Sale deed Ex. PW1/2 was executed on 5-8-96 about 8 years 10 months prior to the date of notification under section 4 of the Act which took place on 17-6- 2005. The land rate was Rs. 4,13,043/- per Bigha as per Ex. PW1/2 but after more then three years, the rate was Rs. 4,00,000/- per Bigha as per sale deed Ex. PW1/3 executed on 12-11-99 about 5½ years prior to the date of notification. It shows downward trend in the value of land in the village. On the other hand, sale deed Ex. PW1/4 executed on 5-10-2004 about 8 months prior to the date of notification point out the value of land at Rs. 5,40,000/- per Bigha.
First two sale deeds Ex. PW1/2 and 3 relied upon by the petitioners cannot be treated as executed within a reasonable time. All three sale deeds also cannot be considered when it is not established what was the exact location, distance between the land sold under it and acquired land of the petitioners, advantages and facilities attached to it etc. The increase price of these sale deeds may be due to some special value or advantage to the purchaser resulting in enhanced price. In absence of any evidence of similarity of nature, location, utility etc. of the pieces of land sold under sale deeds Ex. PW1/2 to 4 as compared to the acquired land in question, these sale deeds cannot be relied upon and are liable to be rejected. Otherwise also these sale deeds are relating to smaller size of plots whereas acquisition had taken place in respect of very large tract of land. These sale deeds of smaller plots cannot truly represent the market value of the bigger size plots. Law is well settled as per decision of Supreme Court given in cases Collector of Lakhimpur vs. Bhuban Chandra Dutta (1972) 4 SCC 236, Kausalya Devi vs. Land Acquisition Officer (1984) 2 SCC 324 and Land LAC No.27/2008 Page 6/13 Acquisition Officer vs. Nookala Rajamallu (2003) 12 SCC 334 that normally sale transactions relating to smaller piece of land could not be a true test for determining compensation payable to the owners of large tract of land.
The land in this village Mundka could not have been used for any other purpose except for agricultural. Sale deeds Ex. PW1/2 to 4 says that purchaser had to use this land for agricultural purposes only.
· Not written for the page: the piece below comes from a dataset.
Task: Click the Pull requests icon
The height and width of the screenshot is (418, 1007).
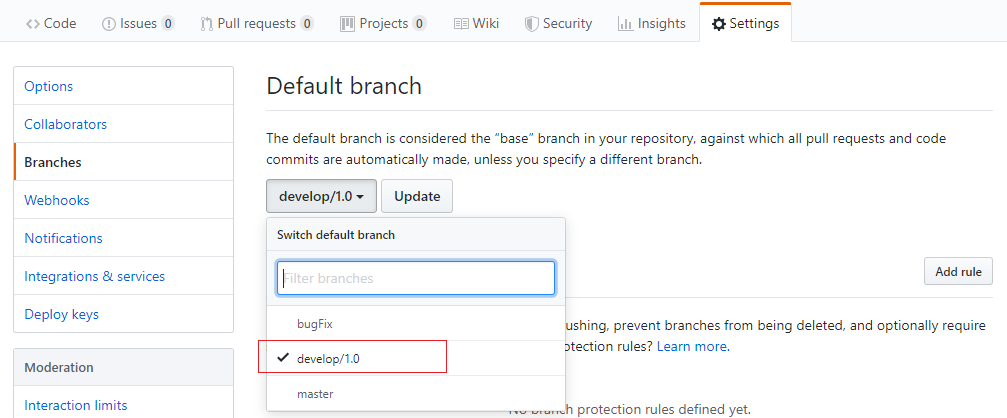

No evidence is brought on record by the petitioners that the land sold under these sale deeds was not used subsequently for any commercial or residential or industrial purposes but always used for agricultural purposes. It is suspected that the land purchased under these sale deeds Ex. PW1/2 to 4 was to be used by vendees in contravention of provisions of Delhi Land Reforms Act and accordingly the increase of value of such land cannot be taken into consideration being hit by clause 8 of section 24 of Land Acquisition Act.

In such circumstances, sale deeds produced by petitioners Ex. PW1/2 to 5 cannot be held fit for determining the market value of the acquired land in question and thus are hereby rejected. In that situation, court has to rely upon other evidence brought on record.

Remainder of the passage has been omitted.